Dwiki Dharmawan pernah mencoba menerobos kondisi status quo itu dengan menggandeng penyair A.G.S. Arya Dipayana dalam menggubah Dengan Menyebut Nama Allah yang dipopulerkan Novia Kolopaking (juga oleh Rita Effendy dan sejumlah penyanyi lain). Tapi setelah itu Dwiki disibukkan dengan proyek regulernya mengelola grup Krakatau dan sekolah musik Farabi.
Walhasil, dobrakan terhadap dominasi Bimbo yang terasa cukup signifikan bisa dihitung jumlahnya.
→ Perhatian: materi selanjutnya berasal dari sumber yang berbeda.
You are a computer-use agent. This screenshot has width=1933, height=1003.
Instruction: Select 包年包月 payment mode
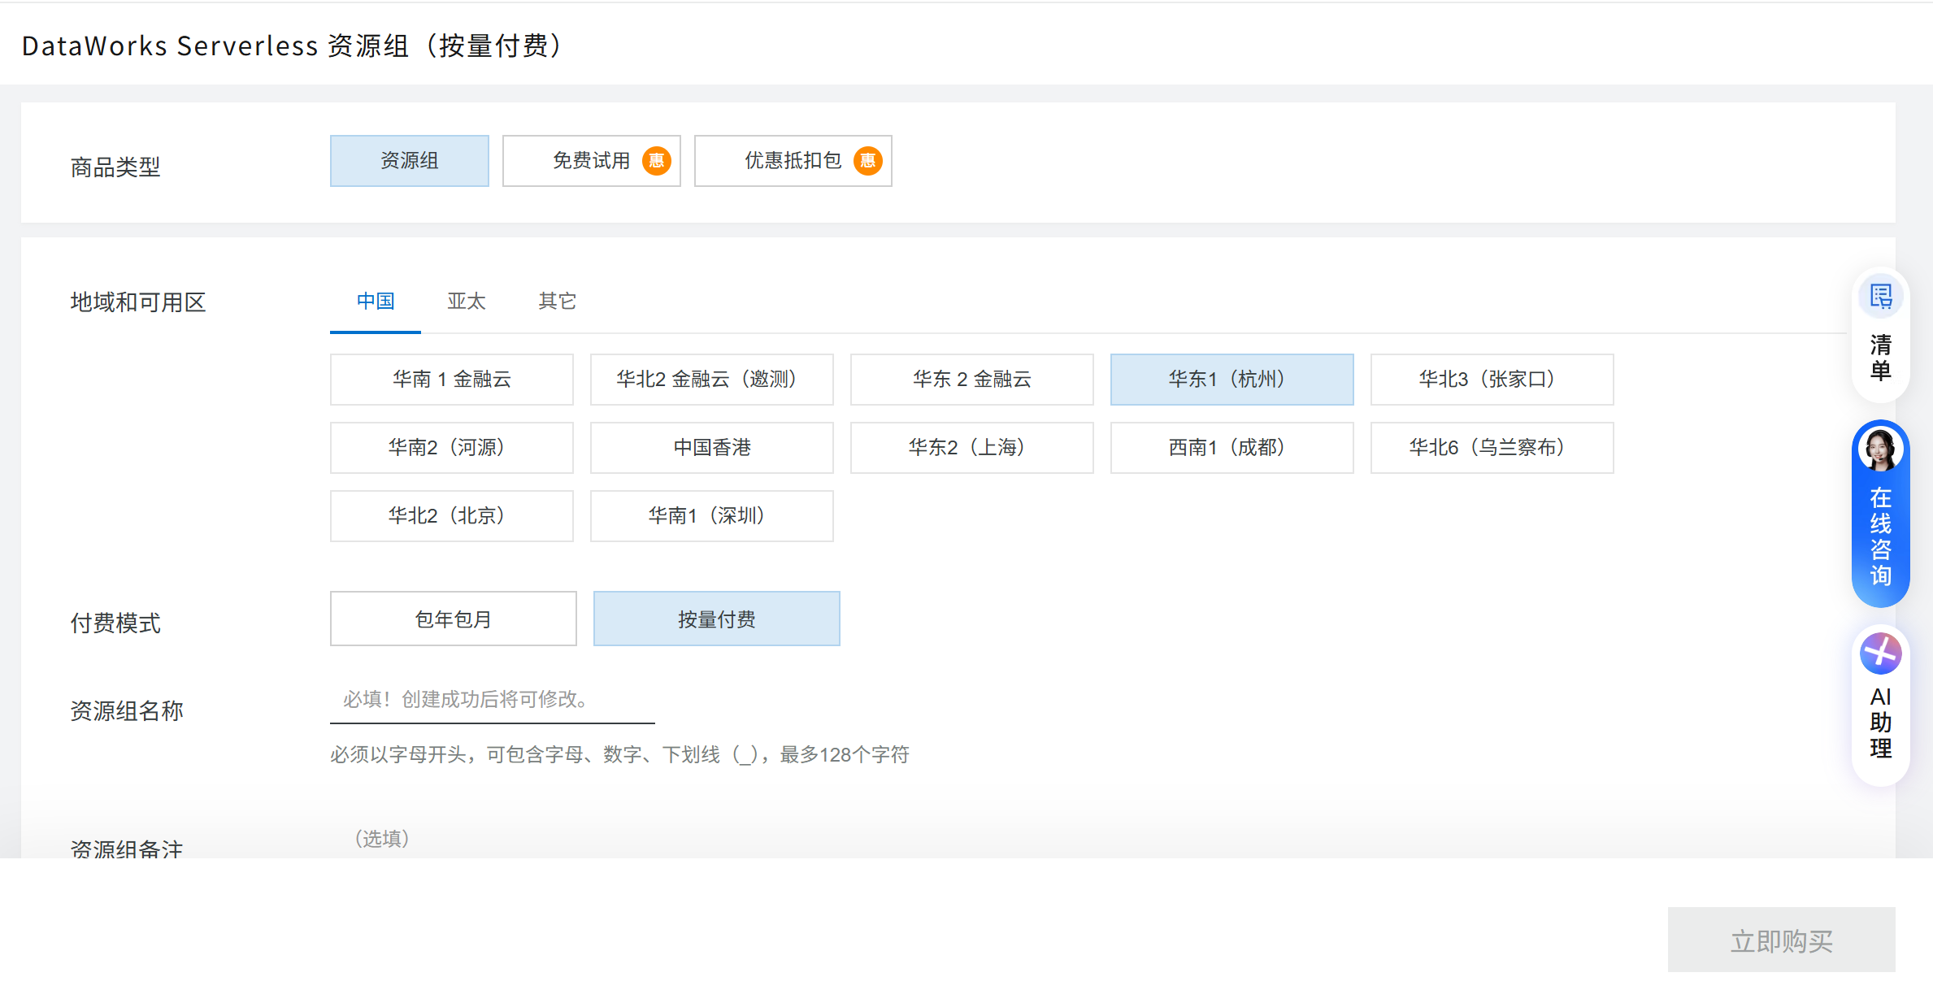point(452,618)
Dua yang terbilang sukses adalah GIGI dan Ungu, dua kelompok yang sukses menempatkan masing-masing satu kaki mereka baik di ranah pop maupun musik religius. "Sekarang kondisinya memang sudah berubah," ujar Hendy, pemain drum GIGI. "Lagu-lagu religius kami juga sering diminta penonton dan kami bawakan dalam konser reguler," katanya kepada Tempo. GIGI, yang pernah mendaur ulang lagu kasidah Perdamaian dengan memberi warna alternative rock, menjelang bulan puasa kali ini meluncurkan album Jalan Kebenaran.
Kisah unik justru terjadi pada kelompok Ungu, mantan pengusung gothic rock dengan pakaian serba hitam, rambut gondrong, dan sepatu lars tinggi yang memapras pendek rambut mereka dan berganti busana dengan warna-warna lebih cerah. Wajah baru Pasha sang penyanyi, yang lebih klimis, dengan cepat menaklukkan hati banyak wanita. Lagu “perselingkuhan total” Ungu yang berjudul Kekasih Gelapku diterima sama baiknya oleh publik dengan lagu “kepasrahan total” terhadap menumpuknya dosa dalam Andaiku Tahu.
Konser yang juga menyertakan Gita Gutawa dan selipan acara mulai dari Azan Pitu (azan yang dikumandangkan tujuh orang khas Cirebon), suluk (dengan vokal sinden legendaris Waljinah yang berhalangan hadir di pentas), hingga didong Aceh itu dihadirkan melalui struktur panggung dua lantai dan tata lampu yang sangat cermat garapan Jay Subyakto. Kolaborasi estetika Erwin-Jay terlihat makin sublim dan saling menguatkan satu dengan yang lain. Ditambah dengan hampir tak adanya problem sound system--yang lazim terjadi pada pentas musik Indonesia--The Spirit of Ramadhan adalah sebuah konser yang patut diulang dan dipancarluaskan agar semakin banyak khalayak yang tahu: ada banyak cara untuk mengekspresikan cinta kepada agama.